But even as American officials vow that bin Laden will be brought to justice, they are struggling to ensure the hunt itself doesn’t detract from the larger goals of destroying al-Qaida and safeguarding the United States from further attack.

The full attention of the U.S. military, its intelligence agencies and its diplomatic arm, is turning to the hunt for Osama bin Laden, the mastermind of the Sept. 11 attacks who officials now fear may have escaped to safety as his al-Qaida fighters made a last stand in southeastern Afghanistan. But even as American officials vow to get bin Laden and his top aides, they also are struggling to ensure the hunt itself doesn’t detract from their larger goals: destroying al-Qaida and safeguarding the United States from further attack.

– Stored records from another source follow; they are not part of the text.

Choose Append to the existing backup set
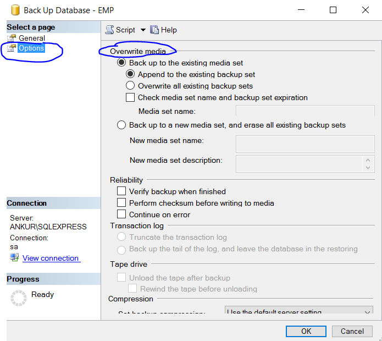Image resolution: width=382 pixels, height=341 pixels. 130,74
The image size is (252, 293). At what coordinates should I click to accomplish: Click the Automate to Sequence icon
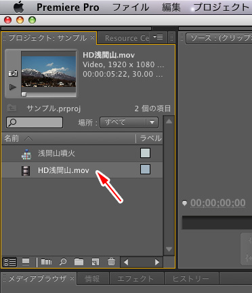pos(46,262)
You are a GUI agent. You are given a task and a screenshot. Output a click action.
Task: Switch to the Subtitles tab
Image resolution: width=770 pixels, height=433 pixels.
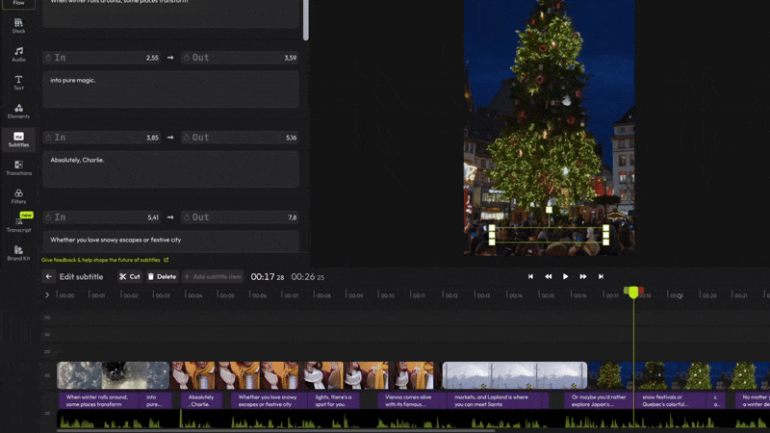pos(18,140)
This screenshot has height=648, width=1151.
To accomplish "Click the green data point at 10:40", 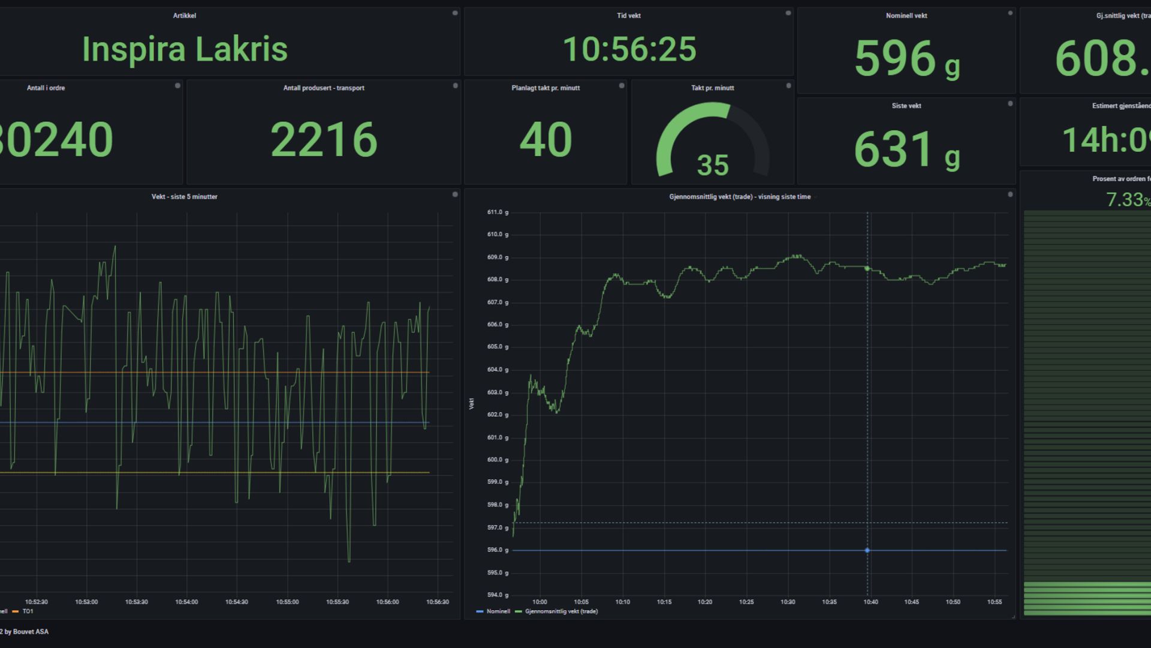I will point(867,269).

THE FOCUS on catching bin Laden is inevitable and understandable. From President Bush to the media to New York’s graffiti artists, bin Laden’s image now embodies evil to most Americans. The Bush administration made a concerted effort in October and November to play down the importance of catching bin Laden versus the toppling of the Taliban and the crippling of al-Qaida. But in moments of passion, senior officials could not resist playing to the deep desire among average Americans to see this man brought to justice.

“Dead or alive,” said President Bush on Sept. 18. Try as they might, the White House has not been able to convince the rest of the nation that a true victory is possible without bin Laden’s head on a platter.


As badly as Americans would like to see that happen, some in the Pentagon are concerned that the emphasis of the war, so far focused on al-Qaida and its Taliban allies, does not get mired in the kind of manhunt that historically has given the U.S. military difficulty.

Defense officials and several military officers interviewed by all alluded to previous instances where manhunts turned into distractions or even debacles that undermined larger American policy goals.

The most recent instance, the 1993 effort to capture a troublesome Somali warlord named Mohammed Farah Aideed led to a failed raid in Mogadishu that left 18 American soldiers and some 500 Somalis dead. The disaster led to the collapse of the American mission in the East African state, which sank into an period of anarchy that has been exploited by al-Qaida.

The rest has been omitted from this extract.